# grip safety



## jwhisler (Oct 1, 2008)

I was wondering how hard would it be to install a beavertail grip safety on a Para GI Expert 1911?


----------



## Steve M1911A1 (Feb 6, 2008)

You probably can't do it yourself, unless you have a whole lot of metal-working and -machining experience.
This is what gunsmiths are for. Find a really good one, and then bring him all of your work.


----------



## DevilsJohnson (Oct 21, 2007)

I've done several of them. It's a little tricky but it's not rocket science. If you are not one that has done much of any work on your weapons I'd get a smith to do it though.


----------



## jwhisler (Oct 1, 2008)

thank you very much for all your help


----------



## gotigers (May 19, 2009)

http://forums.1911forum.com/showthread.php?t=183078


----------



## kunklec (Aug 21, 2009)

To install one, you have to cut a radius on the frame, either .250" or .220" depending on the brand of grip safety. You can buy a jig from Brownells.com for about $17.00. Then you have to file the trigger block part of the safety to get the proper clearance. Otherwise you may not be able to operate the trigger. If you file too much, the grip safety may be non functional. The work is not really hard, it can all be done with a small file. Of course you will need to refinish the areas that you filed. Gunsmiths will charge $75.00 and up for this not including the safety or refinishing (can be done with cold blue). I install a lot of them, using a jig on my mill. I have seen some ham fisted jobs done by people wanting to save a few bucks. The only repair then is welding and complete refinishing. I have them on all of my 1911s, they really improve the grip for me.
Ask some gunsmiths for prices. Done right, they look easy and feel great. Done poorly, they are ugly, uncomfortable and unsafe.
Chip Kunkle


----------



## dances with guns (Sep 10, 2009)

check out this thread i started on m1911forum. i did a review of my gi expert and this guy posted pics of his with a beavertail (and other parts) that he put on his.

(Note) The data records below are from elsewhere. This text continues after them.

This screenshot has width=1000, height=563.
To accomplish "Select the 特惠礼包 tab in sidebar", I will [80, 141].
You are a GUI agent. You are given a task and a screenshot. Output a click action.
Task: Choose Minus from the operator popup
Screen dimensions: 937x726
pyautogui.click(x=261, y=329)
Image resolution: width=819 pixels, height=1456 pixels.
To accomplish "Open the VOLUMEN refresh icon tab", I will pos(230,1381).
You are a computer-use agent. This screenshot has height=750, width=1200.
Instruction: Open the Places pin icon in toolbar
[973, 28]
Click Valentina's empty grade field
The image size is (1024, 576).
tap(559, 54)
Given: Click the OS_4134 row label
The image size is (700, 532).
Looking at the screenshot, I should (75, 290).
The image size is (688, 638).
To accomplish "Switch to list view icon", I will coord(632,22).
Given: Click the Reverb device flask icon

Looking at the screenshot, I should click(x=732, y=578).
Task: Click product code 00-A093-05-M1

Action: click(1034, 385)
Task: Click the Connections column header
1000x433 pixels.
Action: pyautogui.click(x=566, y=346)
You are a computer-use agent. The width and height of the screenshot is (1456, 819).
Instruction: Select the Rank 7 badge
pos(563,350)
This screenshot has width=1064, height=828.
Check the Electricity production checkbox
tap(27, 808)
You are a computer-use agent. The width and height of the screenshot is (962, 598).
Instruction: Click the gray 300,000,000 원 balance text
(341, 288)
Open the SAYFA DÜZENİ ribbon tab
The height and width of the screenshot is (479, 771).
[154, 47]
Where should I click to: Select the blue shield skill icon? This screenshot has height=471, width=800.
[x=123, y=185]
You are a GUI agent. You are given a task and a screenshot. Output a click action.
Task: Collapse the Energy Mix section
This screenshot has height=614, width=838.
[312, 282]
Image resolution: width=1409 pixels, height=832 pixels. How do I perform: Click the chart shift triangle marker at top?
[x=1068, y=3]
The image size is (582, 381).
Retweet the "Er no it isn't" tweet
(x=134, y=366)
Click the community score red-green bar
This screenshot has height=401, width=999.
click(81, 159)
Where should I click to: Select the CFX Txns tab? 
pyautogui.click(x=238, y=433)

http://forum.m1911.org/showthread.php?t=73410


----------



## GURU1911 (Nov 16, 2010)

If you decide to install a bt grip safety on your pistola, i advise you to purchase the ed brown memory groove model & the brown wide thumb safety.
Have them professionally fitted & blended to the frame at the same time. Keep in mind that the frame, mainspring housing, slide stop, grip safety, & thumb safety will require refinishing to cosmetically enhance the beauty of your sidearm. I can highly recommend the "robar company" to handle this chore for you.


----------



## gpo1956 (Nov 18, 2010)

If you decide to do it yourself, I'd probably stay away from the Ed Brown for your first attempt. There is considerably more metal removal and blending involved than with the Smith & Alexander or the Wilson versions.


----------